TL;DR Groups often make better decisions than individuals due to the diversity of biases, and this idea applies to machine learning. In genetic programming (GP), the use of ensembles of individuals (aka teams) can offer several interesting advantages, many of which parallel the benefits observed in traditional ensemble machine learning methods.

L'unione fa la forza (There is strength in numbers)
Generalities
Groups often make better decisions than individuals due to the diversity of biases, and this idea applies to machine learning. Ensemble methods combine multiple learners to improve performance, often allowing the use of simpler models. Ensembles are inherently parallel, making training and testing more efficient with multiple processors. Instead of learning a single classifier, multiple classifiers (decision tree, perceptron, KNN...) are trained, and predictions are made by voting (there are alternatives, see below).

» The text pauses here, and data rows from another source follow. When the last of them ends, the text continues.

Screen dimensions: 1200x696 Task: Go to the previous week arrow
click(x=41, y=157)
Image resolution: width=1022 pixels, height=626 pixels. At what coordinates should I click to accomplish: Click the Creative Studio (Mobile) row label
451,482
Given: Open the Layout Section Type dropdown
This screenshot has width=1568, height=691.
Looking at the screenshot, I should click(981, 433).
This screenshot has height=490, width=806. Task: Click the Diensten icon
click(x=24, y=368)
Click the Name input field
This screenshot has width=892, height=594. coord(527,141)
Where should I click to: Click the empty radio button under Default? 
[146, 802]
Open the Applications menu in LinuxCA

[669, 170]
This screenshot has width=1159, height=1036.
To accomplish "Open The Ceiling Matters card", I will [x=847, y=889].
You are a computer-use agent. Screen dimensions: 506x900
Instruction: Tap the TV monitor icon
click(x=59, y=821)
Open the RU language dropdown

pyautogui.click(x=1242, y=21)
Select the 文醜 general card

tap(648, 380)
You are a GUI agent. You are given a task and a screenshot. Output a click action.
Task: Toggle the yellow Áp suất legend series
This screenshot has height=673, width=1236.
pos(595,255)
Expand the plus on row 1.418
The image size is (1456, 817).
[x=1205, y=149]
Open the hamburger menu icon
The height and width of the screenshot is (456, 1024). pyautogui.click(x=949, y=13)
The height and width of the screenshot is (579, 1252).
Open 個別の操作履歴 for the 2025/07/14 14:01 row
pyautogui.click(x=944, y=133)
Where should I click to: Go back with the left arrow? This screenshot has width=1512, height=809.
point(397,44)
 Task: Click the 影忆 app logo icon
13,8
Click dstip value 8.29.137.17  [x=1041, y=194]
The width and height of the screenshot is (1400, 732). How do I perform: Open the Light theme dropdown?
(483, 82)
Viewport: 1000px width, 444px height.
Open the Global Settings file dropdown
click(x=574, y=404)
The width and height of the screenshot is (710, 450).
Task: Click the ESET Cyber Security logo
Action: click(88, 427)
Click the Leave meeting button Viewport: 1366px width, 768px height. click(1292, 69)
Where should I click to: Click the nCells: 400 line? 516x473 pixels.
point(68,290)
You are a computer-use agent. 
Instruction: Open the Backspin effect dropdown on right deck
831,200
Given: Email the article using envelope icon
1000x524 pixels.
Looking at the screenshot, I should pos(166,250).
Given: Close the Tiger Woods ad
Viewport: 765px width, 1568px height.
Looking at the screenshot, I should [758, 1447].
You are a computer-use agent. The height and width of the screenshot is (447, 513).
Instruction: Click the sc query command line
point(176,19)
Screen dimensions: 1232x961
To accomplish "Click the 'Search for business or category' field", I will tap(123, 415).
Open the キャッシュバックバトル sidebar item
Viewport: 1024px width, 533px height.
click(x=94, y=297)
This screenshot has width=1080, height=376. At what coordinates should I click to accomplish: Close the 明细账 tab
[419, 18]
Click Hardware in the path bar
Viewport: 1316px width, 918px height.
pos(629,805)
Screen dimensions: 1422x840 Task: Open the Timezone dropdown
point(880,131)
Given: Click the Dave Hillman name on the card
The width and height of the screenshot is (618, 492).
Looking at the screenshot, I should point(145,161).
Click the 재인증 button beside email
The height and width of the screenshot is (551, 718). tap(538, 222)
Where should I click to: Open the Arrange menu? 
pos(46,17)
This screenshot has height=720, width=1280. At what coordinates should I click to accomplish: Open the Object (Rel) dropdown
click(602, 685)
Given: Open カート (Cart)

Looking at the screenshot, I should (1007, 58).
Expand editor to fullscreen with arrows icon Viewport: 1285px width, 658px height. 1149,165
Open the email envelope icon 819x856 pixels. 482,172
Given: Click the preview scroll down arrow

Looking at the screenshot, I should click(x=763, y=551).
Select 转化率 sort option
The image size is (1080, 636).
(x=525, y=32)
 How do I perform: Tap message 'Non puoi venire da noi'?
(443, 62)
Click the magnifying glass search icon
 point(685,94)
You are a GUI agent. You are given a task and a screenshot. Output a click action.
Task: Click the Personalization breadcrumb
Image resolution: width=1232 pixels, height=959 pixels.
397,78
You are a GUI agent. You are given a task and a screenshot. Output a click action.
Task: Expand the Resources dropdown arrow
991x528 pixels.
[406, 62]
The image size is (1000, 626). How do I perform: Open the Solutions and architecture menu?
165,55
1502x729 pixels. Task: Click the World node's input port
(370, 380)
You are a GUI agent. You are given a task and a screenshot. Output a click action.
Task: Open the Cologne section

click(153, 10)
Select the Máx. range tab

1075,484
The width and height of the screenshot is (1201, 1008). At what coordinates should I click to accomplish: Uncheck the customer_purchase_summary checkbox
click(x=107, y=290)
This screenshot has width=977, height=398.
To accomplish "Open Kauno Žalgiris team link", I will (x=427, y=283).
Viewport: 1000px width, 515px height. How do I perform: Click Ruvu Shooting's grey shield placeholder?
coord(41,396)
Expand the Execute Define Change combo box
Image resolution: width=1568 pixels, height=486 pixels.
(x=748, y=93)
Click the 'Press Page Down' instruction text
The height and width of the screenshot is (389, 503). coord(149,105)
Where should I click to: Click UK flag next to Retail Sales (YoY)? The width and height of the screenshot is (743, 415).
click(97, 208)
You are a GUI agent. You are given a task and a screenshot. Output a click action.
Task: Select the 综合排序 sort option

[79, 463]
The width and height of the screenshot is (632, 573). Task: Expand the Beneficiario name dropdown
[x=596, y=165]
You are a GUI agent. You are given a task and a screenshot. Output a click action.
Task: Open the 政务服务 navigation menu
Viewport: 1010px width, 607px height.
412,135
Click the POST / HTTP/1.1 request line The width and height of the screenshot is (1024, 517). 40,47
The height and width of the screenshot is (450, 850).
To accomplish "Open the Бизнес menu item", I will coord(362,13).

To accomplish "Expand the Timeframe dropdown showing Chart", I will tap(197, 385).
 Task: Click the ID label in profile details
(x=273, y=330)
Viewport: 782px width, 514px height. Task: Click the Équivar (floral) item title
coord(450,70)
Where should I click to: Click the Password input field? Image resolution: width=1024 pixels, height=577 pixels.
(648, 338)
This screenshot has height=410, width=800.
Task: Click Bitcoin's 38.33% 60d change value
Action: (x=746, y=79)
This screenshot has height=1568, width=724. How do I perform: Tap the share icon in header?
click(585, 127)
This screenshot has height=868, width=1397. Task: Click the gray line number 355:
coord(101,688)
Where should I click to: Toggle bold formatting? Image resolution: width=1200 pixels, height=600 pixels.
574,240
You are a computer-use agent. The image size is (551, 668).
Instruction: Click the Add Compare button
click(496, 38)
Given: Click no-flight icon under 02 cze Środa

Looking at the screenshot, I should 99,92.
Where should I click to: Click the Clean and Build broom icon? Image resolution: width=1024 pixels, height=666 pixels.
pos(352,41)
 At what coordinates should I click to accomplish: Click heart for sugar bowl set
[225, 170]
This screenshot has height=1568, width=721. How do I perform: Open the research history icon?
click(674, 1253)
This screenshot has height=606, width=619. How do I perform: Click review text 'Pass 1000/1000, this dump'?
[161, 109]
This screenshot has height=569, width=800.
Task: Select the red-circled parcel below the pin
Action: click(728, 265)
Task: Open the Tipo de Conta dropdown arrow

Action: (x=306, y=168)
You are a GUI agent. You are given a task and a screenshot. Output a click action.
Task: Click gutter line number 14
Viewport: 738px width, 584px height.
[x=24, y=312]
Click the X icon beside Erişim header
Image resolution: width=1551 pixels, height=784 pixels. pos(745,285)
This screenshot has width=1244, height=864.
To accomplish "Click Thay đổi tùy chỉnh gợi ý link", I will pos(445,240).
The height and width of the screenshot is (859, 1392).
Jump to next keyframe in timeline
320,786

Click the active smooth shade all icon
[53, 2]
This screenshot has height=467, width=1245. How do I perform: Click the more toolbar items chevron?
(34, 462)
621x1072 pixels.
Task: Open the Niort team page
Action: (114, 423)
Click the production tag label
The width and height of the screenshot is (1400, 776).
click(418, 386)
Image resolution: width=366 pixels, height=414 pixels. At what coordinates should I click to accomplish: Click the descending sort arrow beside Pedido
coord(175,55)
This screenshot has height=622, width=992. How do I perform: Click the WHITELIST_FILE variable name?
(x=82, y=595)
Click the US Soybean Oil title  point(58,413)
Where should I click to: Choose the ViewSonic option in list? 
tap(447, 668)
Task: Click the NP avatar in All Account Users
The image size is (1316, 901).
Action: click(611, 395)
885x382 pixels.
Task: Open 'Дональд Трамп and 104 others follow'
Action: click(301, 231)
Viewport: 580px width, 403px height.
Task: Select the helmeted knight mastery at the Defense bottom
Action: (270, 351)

The advantage of ensembles is that itβs unlikely all classifiers make the same error, leading to better results as long as errors are made by a minority. Ensembles also reduce variance, making them useful for classifiers sensitive to data changes. Voting schemes work for multi-class classification, but not regression or ranking, where averaging or other methods are better.
To build an ensemble, instead of using different classifiers, you can train one classifier on fragmented subsets of data, however this risks poor performance since each subset is small.
Ensembles in Genetic Programming
In genetic programming (GP), the use of ensembles of individuals (aka teams) can offer several interesting advantages, many of which parallel the benefits observed in traditional ensemble machine learning methods.
In GP, each individual in the population represents a potential solution to a problem. By evolving an ensemble of individuals, you can capture a wide variety of solutions, each with its own strengths and weaknesses. This diversity of solution reduces the risk of the population converging on a suboptimal solution, a common problem in GP known as premature convergence.
Similar to traditional ensemble methods, an ensemble of individuals in GP can combine predictions through voting mechanisms, for classification tasks, or averaging, for regression tasks. This allows for a more robust solution, as the ensemble can effectively reduce the impact of any one individual's poor performance. The wisdom of the crowd effect helps mitigate the individual biases and errors, as not all individuals are likely to make the same mistake.
Also consider how certain problems may be too complex for a single GP individual to solve effectively. By leveraging an ensemble, different individuals can specialise in different aspects of the problem, thus breaking down complex tasks into more manageable components. This increases the likelihood of finding a near-optimal solution.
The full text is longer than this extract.